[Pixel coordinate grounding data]
Content starts
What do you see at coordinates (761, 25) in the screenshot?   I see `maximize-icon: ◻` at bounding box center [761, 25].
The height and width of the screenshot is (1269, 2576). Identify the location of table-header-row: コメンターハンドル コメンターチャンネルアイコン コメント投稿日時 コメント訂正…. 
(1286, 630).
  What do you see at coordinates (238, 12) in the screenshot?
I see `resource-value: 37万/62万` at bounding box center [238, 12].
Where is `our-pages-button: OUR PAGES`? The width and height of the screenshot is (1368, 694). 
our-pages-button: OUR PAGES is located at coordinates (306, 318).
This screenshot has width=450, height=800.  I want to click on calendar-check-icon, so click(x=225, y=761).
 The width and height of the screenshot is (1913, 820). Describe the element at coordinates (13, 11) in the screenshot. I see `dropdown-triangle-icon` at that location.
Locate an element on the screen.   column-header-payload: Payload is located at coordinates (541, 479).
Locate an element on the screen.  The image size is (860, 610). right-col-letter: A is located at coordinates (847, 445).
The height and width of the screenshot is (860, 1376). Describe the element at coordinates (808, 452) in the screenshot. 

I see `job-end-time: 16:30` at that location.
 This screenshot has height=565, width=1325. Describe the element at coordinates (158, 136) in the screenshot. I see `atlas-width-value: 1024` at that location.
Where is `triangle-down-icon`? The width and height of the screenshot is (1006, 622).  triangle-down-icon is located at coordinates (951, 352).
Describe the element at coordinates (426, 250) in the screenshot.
Content ends
• [Action item]:
From the listing above, pick out and copy every line containing the string "button", matching case exactly.

• [Output for this exercise]:
Where is `our-pages-button: OUR PAGES`? The width and height of the screenshot is (1368, 694). 
our-pages-button: OUR PAGES is located at coordinates (306, 318).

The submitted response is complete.